If you find that many bounding boxes are overlapping, you can choose to do non maximum suppression during the inference phase. This can be achieved by adjusting TEST_NMS_THRESH in the config file

Performance

Test environment

  • CPU: Intel Core i9-9900K @ 3.60GHz × 16
  • RAM: 64GB
  • GPU: NVIDIA GeForce RTX 2080 Ti 11GB
  • System: Ubuntu 22.04.2 LTS

Training time in total (train set only, without validation)

Model Epochs Batch Size MINSU3D Official Version
PointGroup 450 4 28hr 51hr
HAIS 450 4 38hr 60hr
SoftGroup 256 4 (to be updated) 30hr

Inference time per scene (avg)

Model MINSU3D Official Version
PointGroup (to be updated) 176ms
HAIS (to be updated) 165ms
SoftGroup (to be updated) 204ms

Customization

MINSU3D allows for easy additions of custom datasets and models.

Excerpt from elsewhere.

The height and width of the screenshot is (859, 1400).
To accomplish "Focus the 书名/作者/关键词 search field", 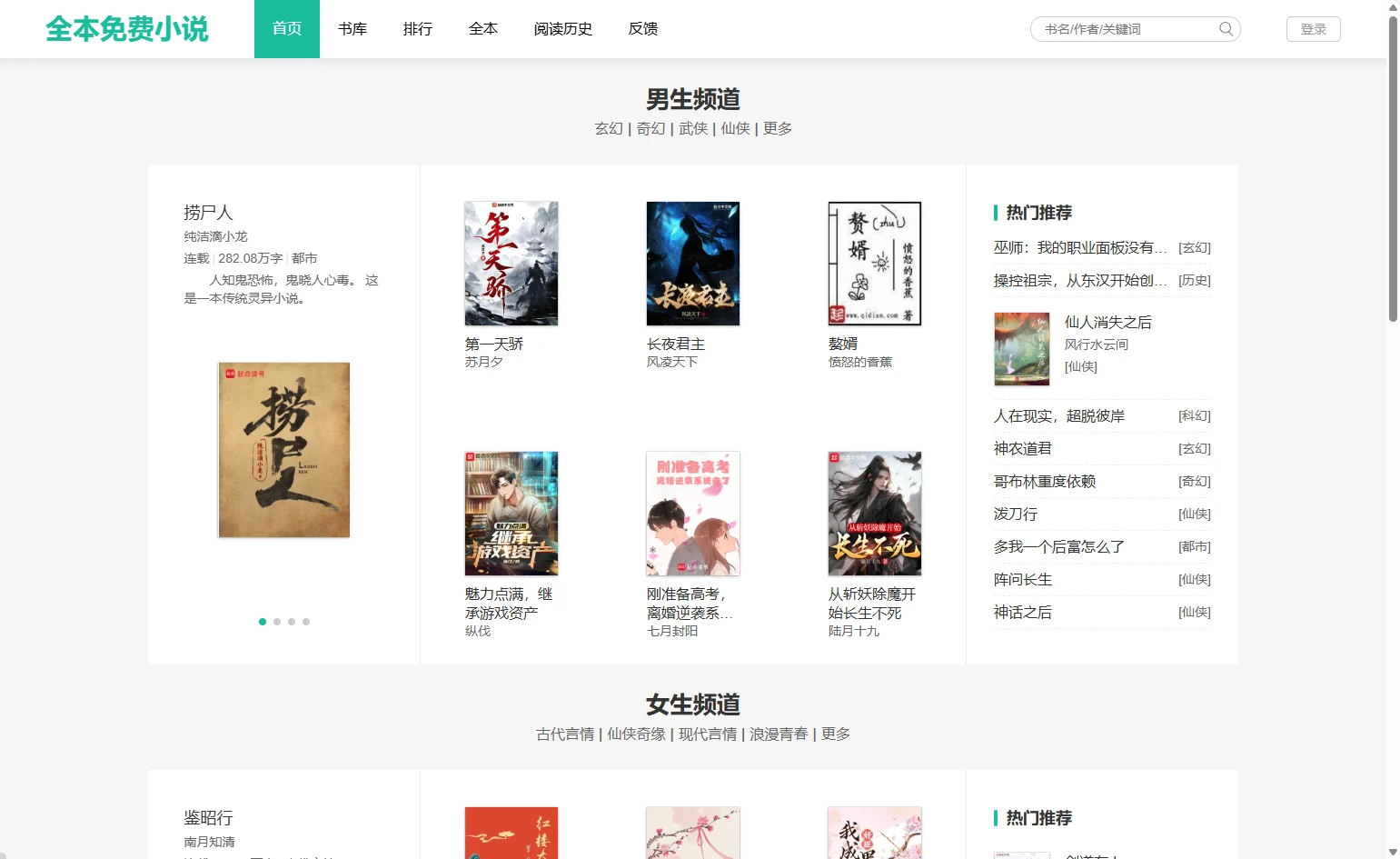I will click(x=1125, y=29).
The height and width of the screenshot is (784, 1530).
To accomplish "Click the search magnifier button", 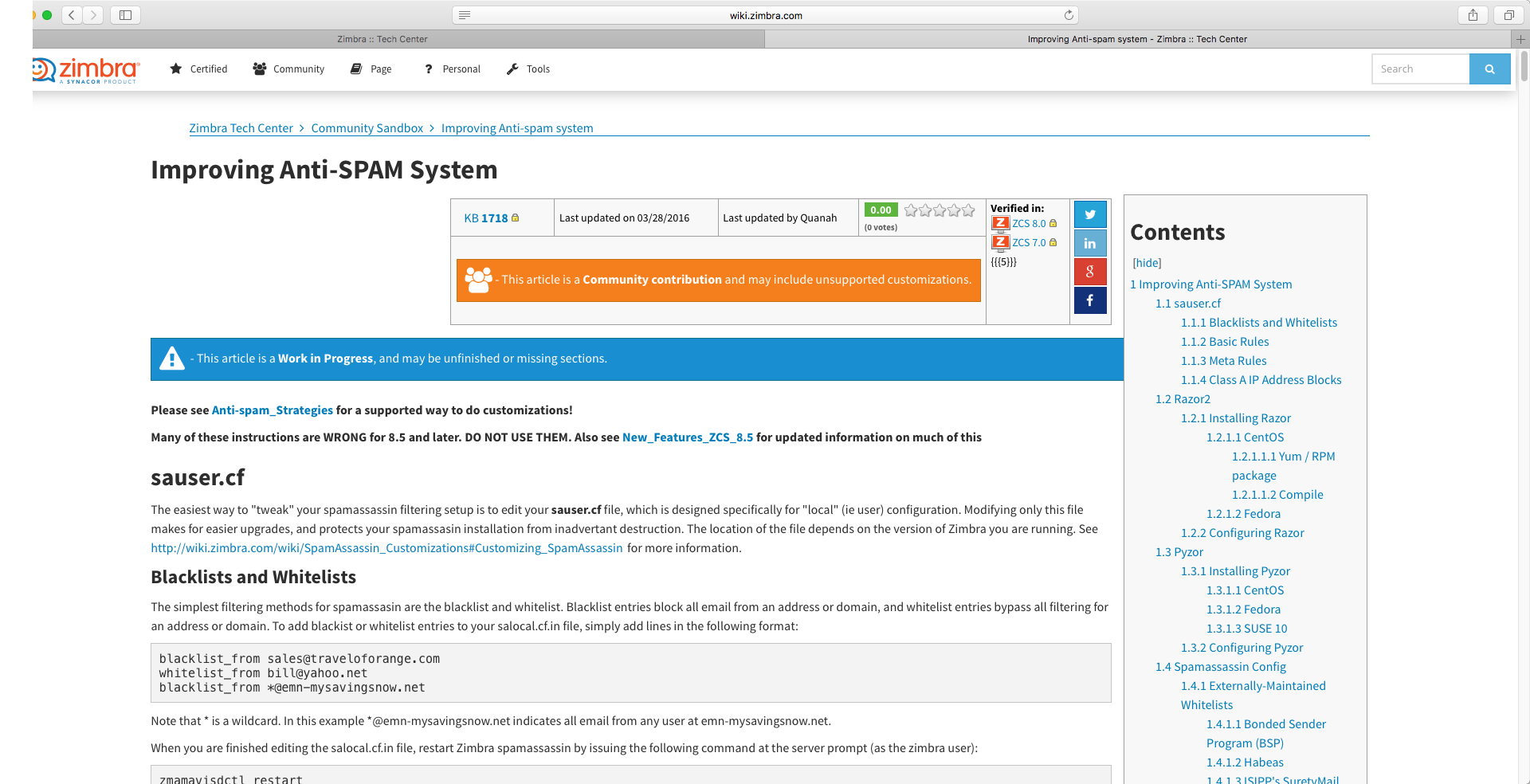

All code under minsu3d/data/dataset and minsu3d/model are automatically registered and managed by Hydra using configuration files under config/data and config/model, respectively.

Implement your own dataset

  1. Add a new dataset config file (.yaml) at config/data/{your_dataset}.yaml.
  2. Add a new dataset processing code at minsu3d/data/dataset/{your_dataset}.py, it should inherit the GeneralDataset() class from minsu3d/data/dataset/general_dataset.py.

Implement your own model

  1. Add a new model config file (.yaml) at config/model/{your_model}.yaml.
  2. Add a new model code at minsu3d/model/{your_model}.py, it should inherit the GeneralModel() class from minsu3d/model/general_model.py.

Acknowledgement

This repo is built upon the MinkowskiEngine, PointGroup, HAIS, and SoftGroup. We train our models on ScanNet. If you use this repo and the pretrained models, please cite the original papers.